The Zodiac Paradox (Fringe #1) By: Christa Faust


The Zodiac Paradox (Fringe #1) By: Christa Faust


In 1971 university students Walter Bishop and William Bell use an exotic chemical compound to link their subconscious minds. Unexpectedly, they open a rip in space through which comes a menace unlike any our world has ever seen – the Zodiac Killer. His singular goal is death, and it falls to Bishop, Bell, and Nina Sharp to stop him.


A couple months ago I re-watched Fringe and immediately after doing that I wanted MORE! So I searched and found this series. As anyone that has read book adaptations of non-book worlds knows they can be hit or miss. I’ve loved some Star Trek books and hated others, the same with the Fable video game books. However, I really wanted more in the world and bought the first one, without reading the blurb, not sure why I did that.

I should have been clued in by the title but I was still surprised that the book was about the Zodiac Killer. I’ve read some books on serial killers that of course mention the Zodiac but it’s been a few years so I couldn’t tell you if the facts were right. Honestly, I don’t think it matters.
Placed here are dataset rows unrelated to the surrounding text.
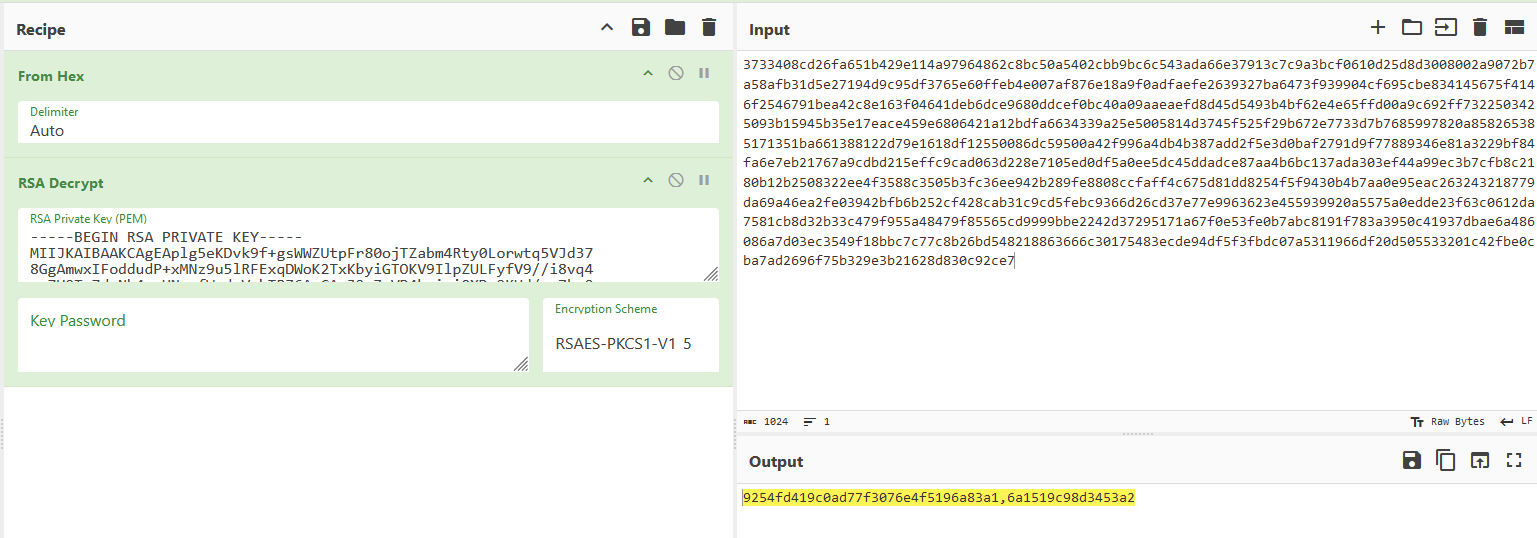
Task: Copy the raw output to clipboard
Action: (x=1446, y=460)
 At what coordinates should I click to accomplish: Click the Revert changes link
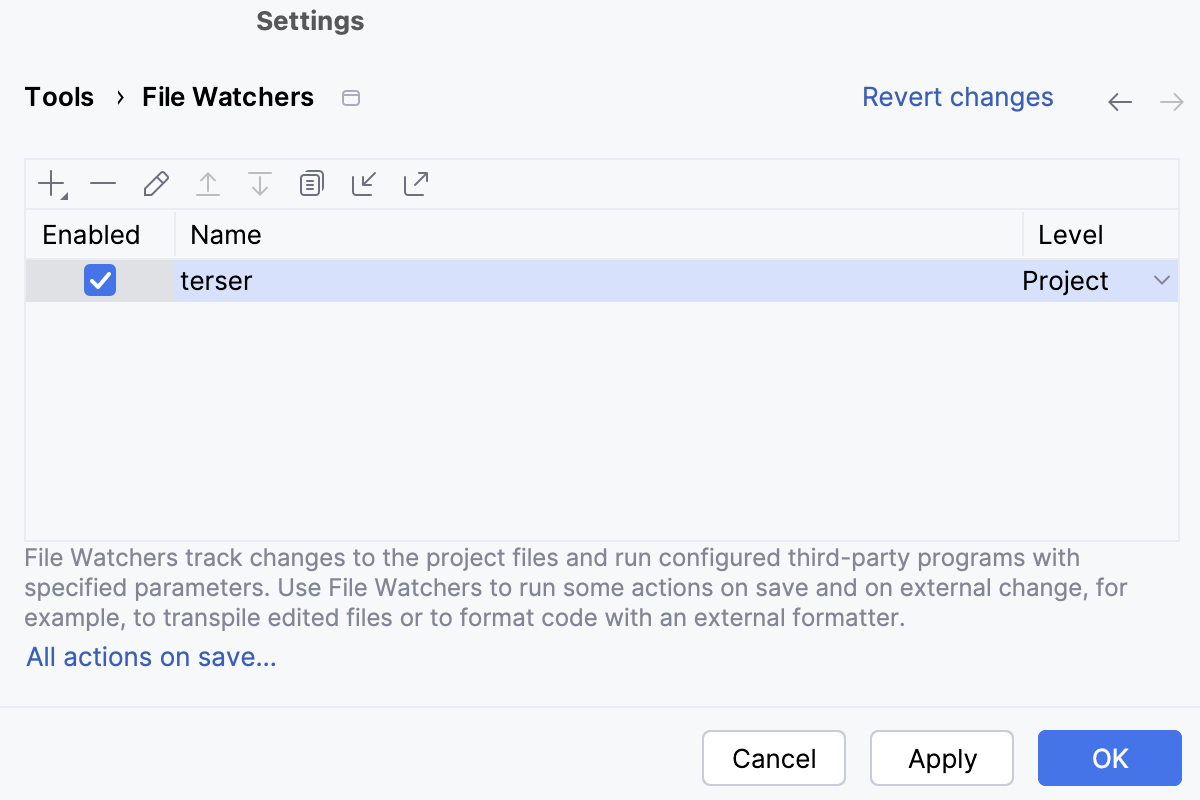957,97
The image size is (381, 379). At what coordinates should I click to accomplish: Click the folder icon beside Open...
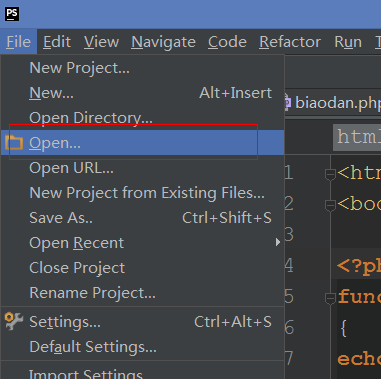click(x=14, y=143)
The story was interesting and revolved around Walter, Bell, and Nina. It was nice to see them younger and see the beginning of… everything really. You saw Bell and Nina get it on for the first time and their more than romantic bond begin. You also saw the beginning of Cortexiphan.

I was unsure of the depiction of Walter. In most of the flashbacks that I remember in the TV show he seemed very focused on Science, but not as absent minded or crazy as he seemed in this book. I thought the crazy didn’t happen until they took the part out of his brain. He was the moral center of this book, but was easily overruled by Bell and Nina, which I don’t really see becoming the character that is in such control in the TV show before the brain slice.

I liked seeing Walter again but I’d really like to read more about the other characters. This was definitely a prequel to the TV show and I’m never too fond of those, however, it was nice to see the origins in this case.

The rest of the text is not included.